1. Aux termes de l'article L. 521-2 du code de justice administrative : " Saisi d'une demande en ce sens justifiée par l'urgence, le juge des référés peut ordonner toutes mesures nécessaires à la sauvegarde d'une liberté fondamentale à laquelle une personne morale de droit public ou un organisme de droit privé chargé de la gestion d'un service public aurait porté, dans l'exercice d'un de ses pouvoirs, une atteinte grave et manifestement illégale. Le juge des référés se prononce dans un délai de quarante-huit heures ". Selon l'article L. 522-3 du même code : " Lorsque la demande ne présente pas un caractère d'urgence ou lorsqu'il apparaît manifeste, au vu de la demande, que celle-ci ne relève pas de la compétence de la juridiction administrative, qu'elle est irrecevable ou qu'elle est mal fondée, le juge des référés peut la rejeter par une ordonnance motivée sans qu'il y ait lieu d'appliquer les deux premiers alinéas de l'article L. 522-1. ".
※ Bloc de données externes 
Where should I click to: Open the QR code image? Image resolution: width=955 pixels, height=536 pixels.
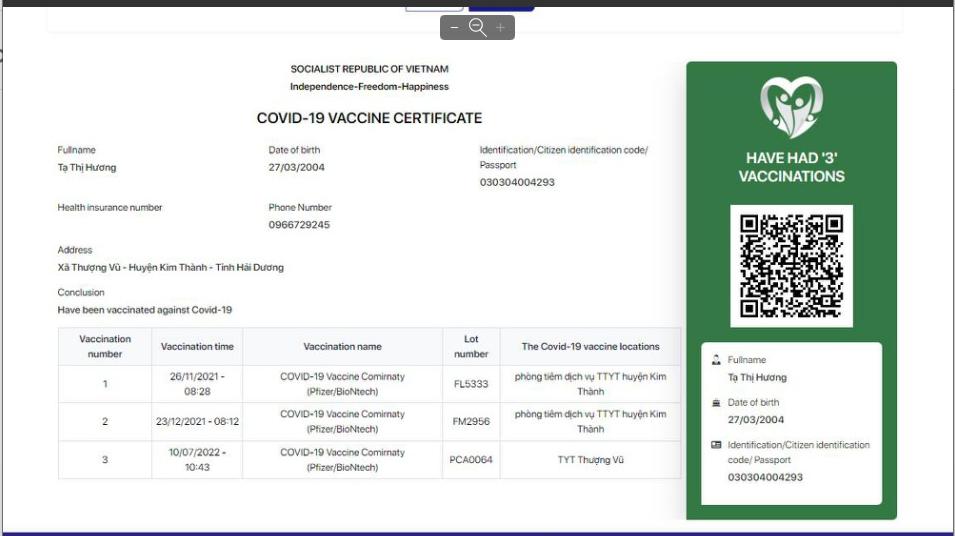click(791, 266)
2. Par la présente requête, M. B demande au juge des référés, statuant sur le fondement de l'article L. 521-2 du code de justice administrative, d'enjoindre au préfet du Puy-de-Dôme de donner un avis sur les multiples dysfonctionnements des services dont il assure la tutelle, d'instruire l'ensemble des contentieux et d'apporter dans les délais les plus brefs des réponses adaptées et efficaces en vue de garanties pour sa sécurité sanitaire, d'enjoindre au conseil départemental de procéder à l'instruction de ses réclamations et de tout mettre en œuvre afin qu'il puisse bénéficier d'une aide alimentaire dans les meilleurs délais ainsi que les autres aides auxquelles il a droit. Toutefois, les écritures de M. B, imprécises et confuses, ne révèlent aucune atteinte grave et manifestement illégale à une liberté fondamentale, qu'auraient commise ces autorités. Dans ces conditions, la requête de M. B est manifestement mal fondée et doit être rejetée en vertu de l'article L. 522-3 du code de justice administrative.

O R D O N N E :

Article 1er : La requête de M. B est rejetée.

Article 2 : La présente ordonnance sera notifiée à M. A B.

Fait à Clermont-Ferrand, le 9 avril 2025.

La juge des référés,

S. BADER-KOZA

La République mande et ordonne au préfet du Puy-de-Dôme, en ce qui le concerne ou à tous commissaires de justice à ce requis en ce qui concerne les voies de droit commun contre les parties privées, de pourvoir à l'exécution de la présente décision.